_How to complete this task_
Your answer must be an exact copy of the lines from the one containing "Pick the purple top end of the color bar" through the last line of the records below, with no pictures; please include nothing else.

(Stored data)
Segment Open

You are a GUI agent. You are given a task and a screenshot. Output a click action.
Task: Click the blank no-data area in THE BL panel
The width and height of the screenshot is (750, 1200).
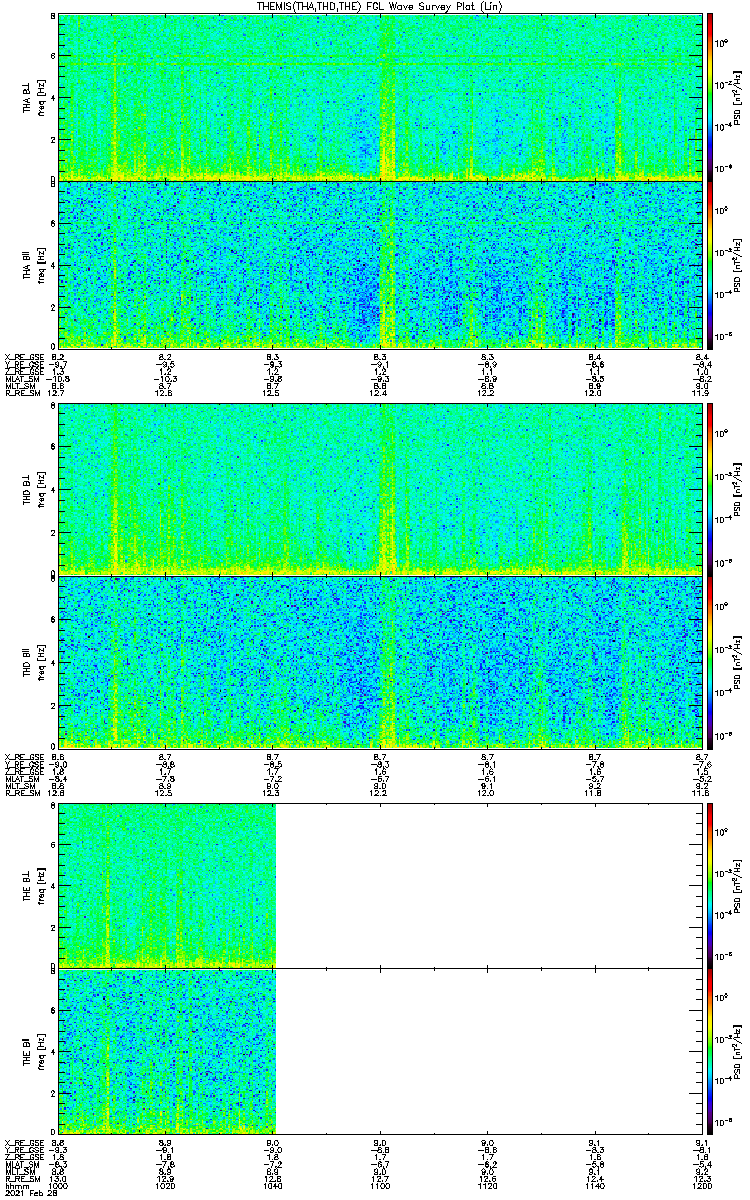coord(490,885)
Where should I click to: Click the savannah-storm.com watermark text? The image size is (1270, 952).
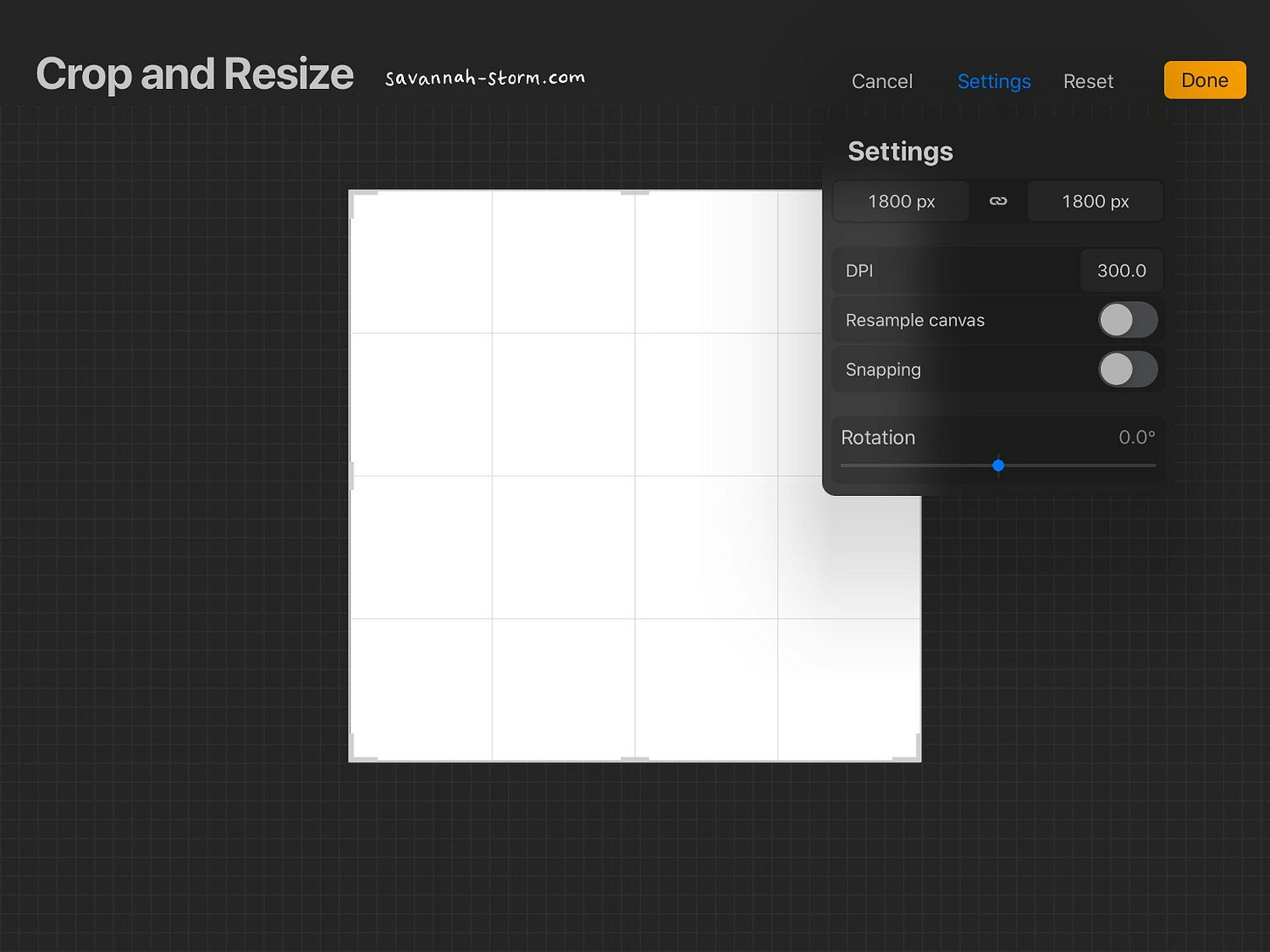(484, 77)
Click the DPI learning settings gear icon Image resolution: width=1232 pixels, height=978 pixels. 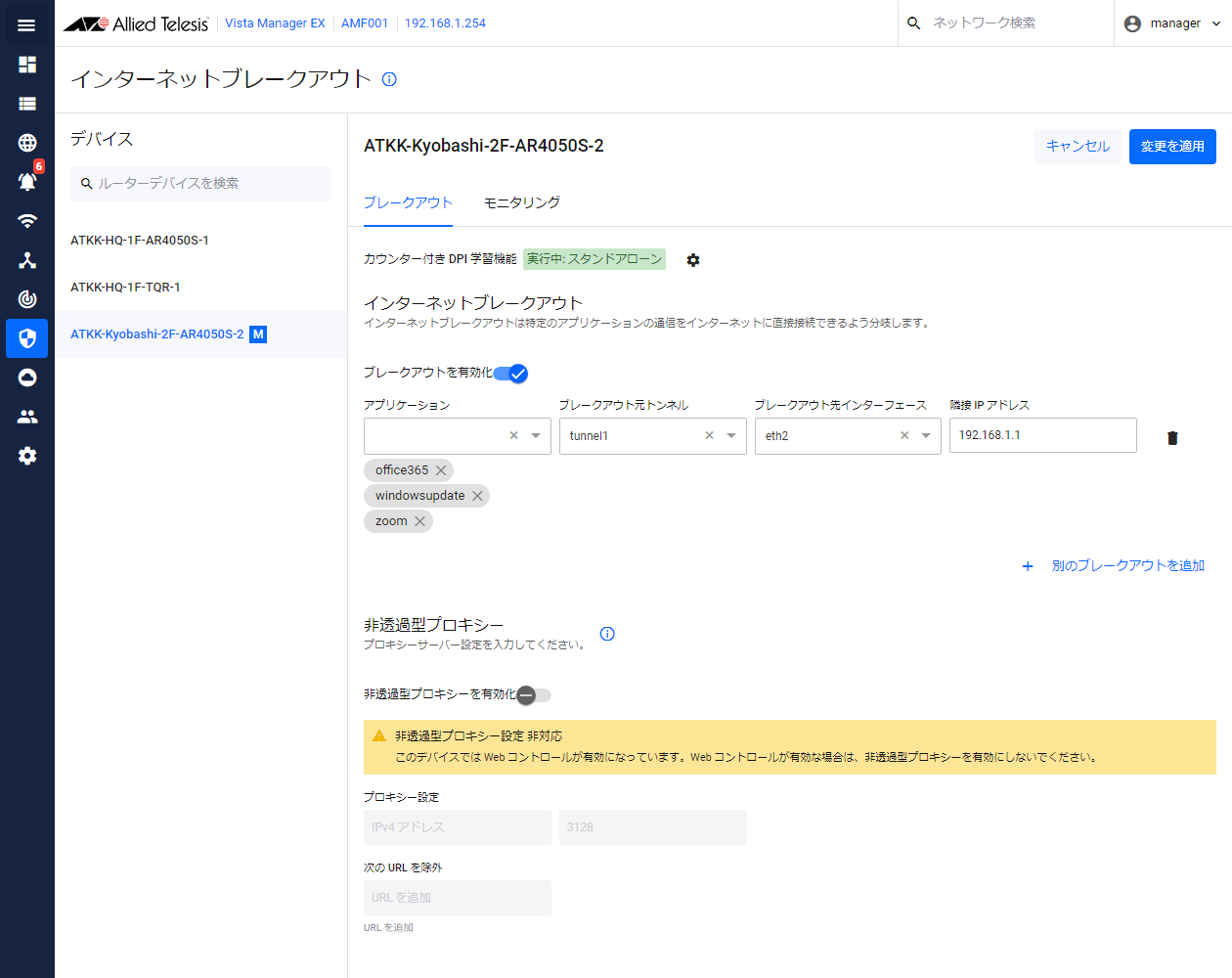point(693,260)
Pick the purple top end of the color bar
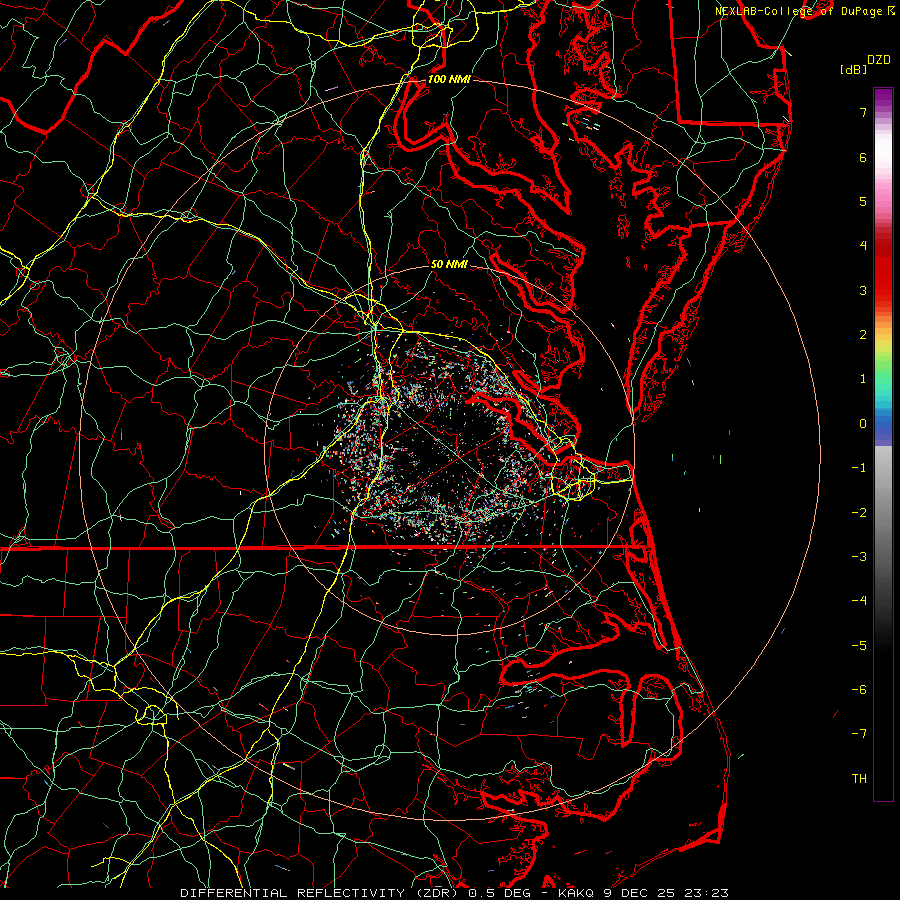 click(882, 94)
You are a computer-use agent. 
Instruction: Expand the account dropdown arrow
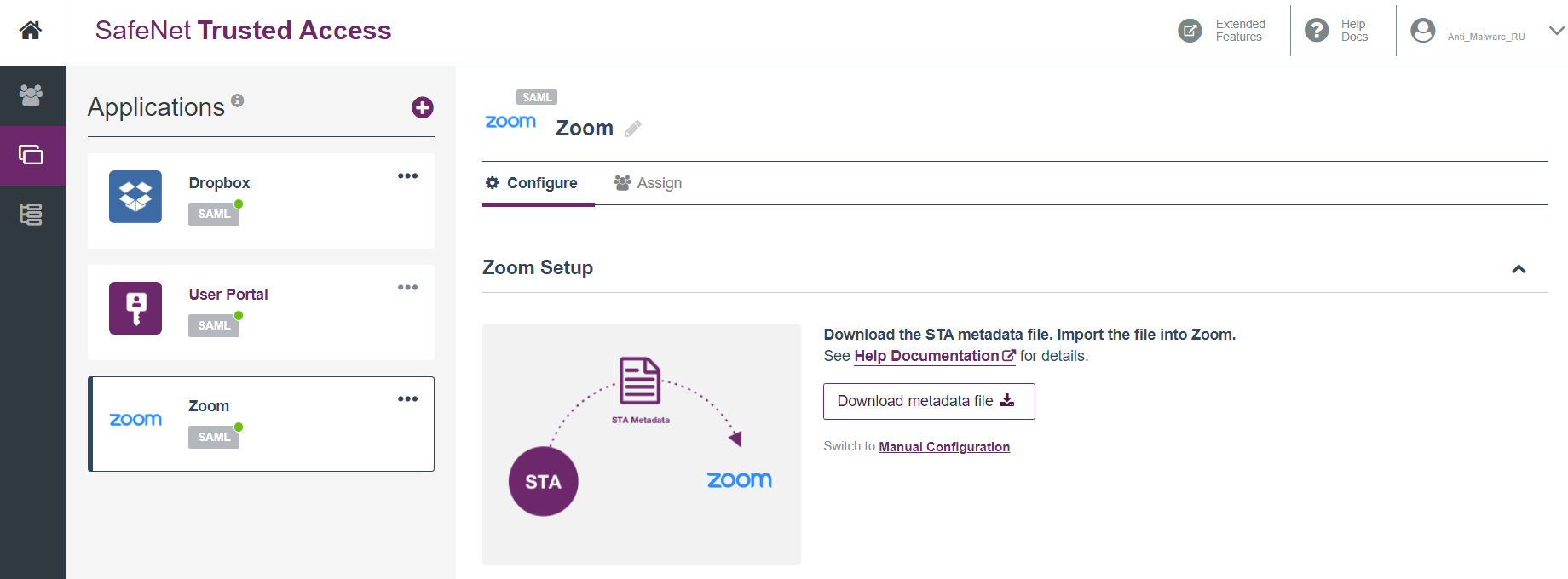[1556, 31]
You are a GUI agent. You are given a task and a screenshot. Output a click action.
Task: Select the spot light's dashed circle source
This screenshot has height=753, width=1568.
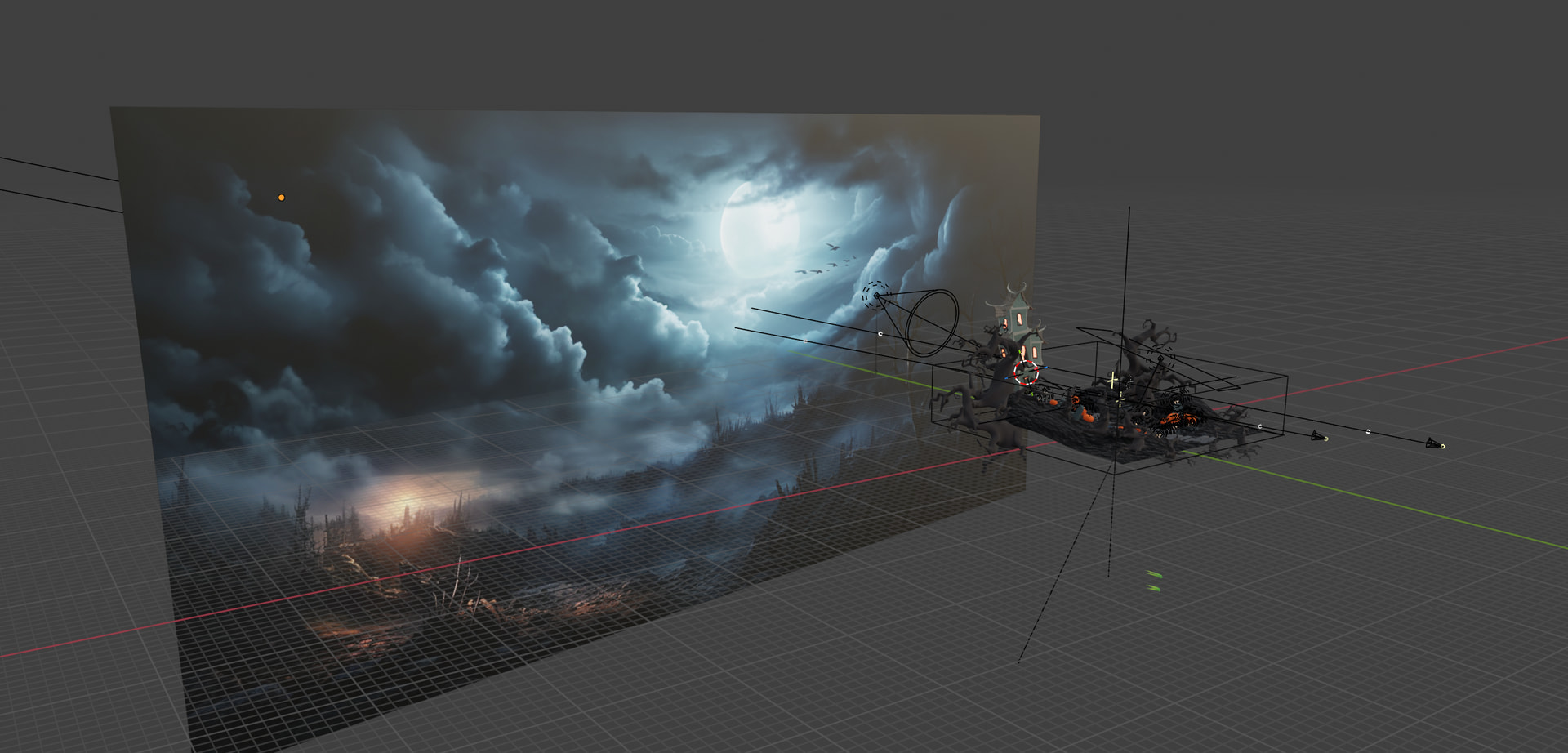876,296
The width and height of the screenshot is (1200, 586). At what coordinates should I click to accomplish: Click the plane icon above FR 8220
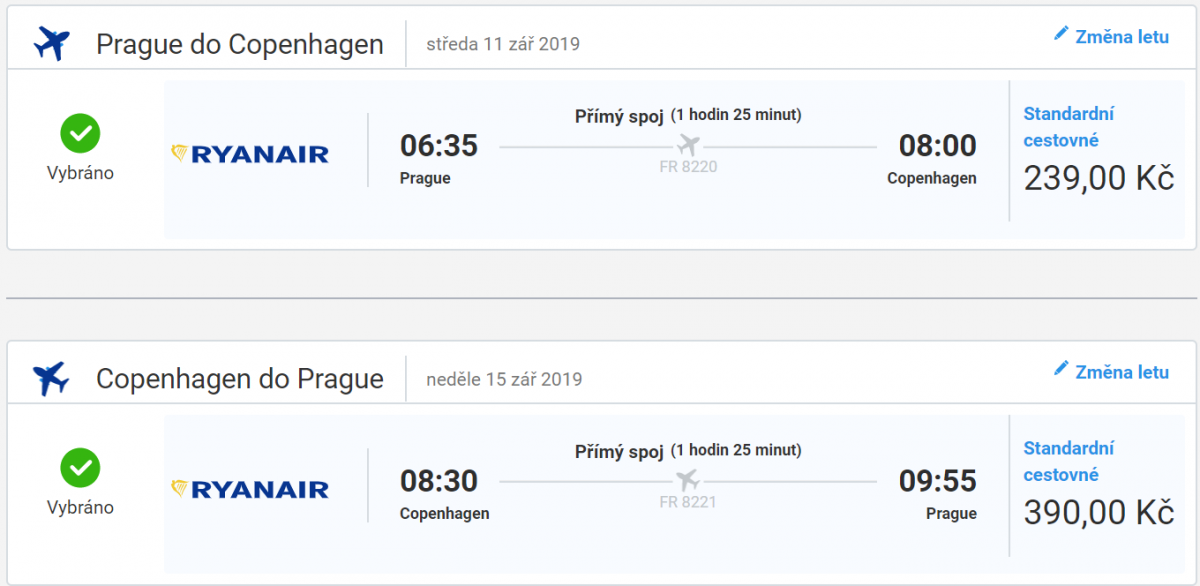coord(688,145)
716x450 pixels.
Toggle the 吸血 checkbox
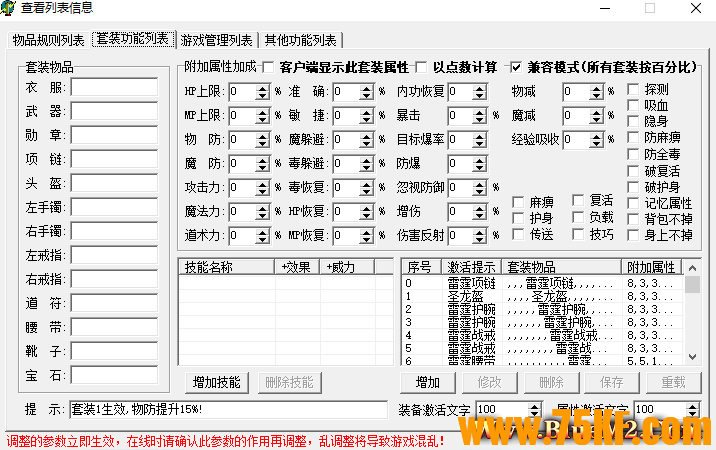coord(634,105)
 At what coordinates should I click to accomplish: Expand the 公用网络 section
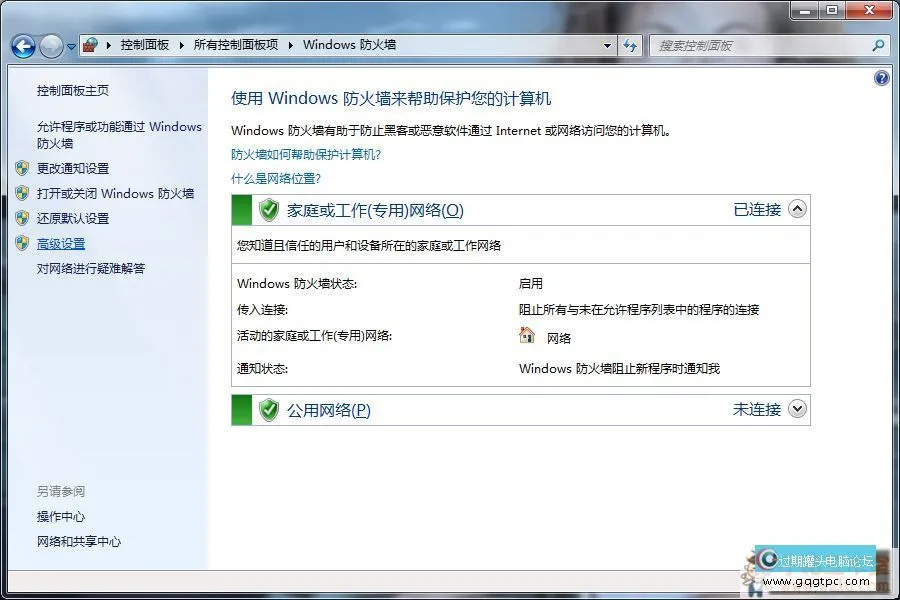(797, 409)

Segment Closed

_Reply_
Pick the purple top end of the color bar
 click(882, 94)
You are a computer-use agent. 
Instruction: Expand the account dropdown arrow
[1556, 31]
You are a GUI agent. You are given a task and a screenshot. Output a click action.
Task: Select the spot light's dashed circle source
This screenshot has height=753, width=1568.
876,296
The width and height of the screenshot is (1200, 586). At what coordinates should I click to accomplish: Click the plane icon above FR 8220
coord(688,145)
716x450 pixels.
Toggle the 吸血 checkbox
coord(634,105)
 At what coordinates should I click to accomplish: Expand the 公用网络 section
(797, 409)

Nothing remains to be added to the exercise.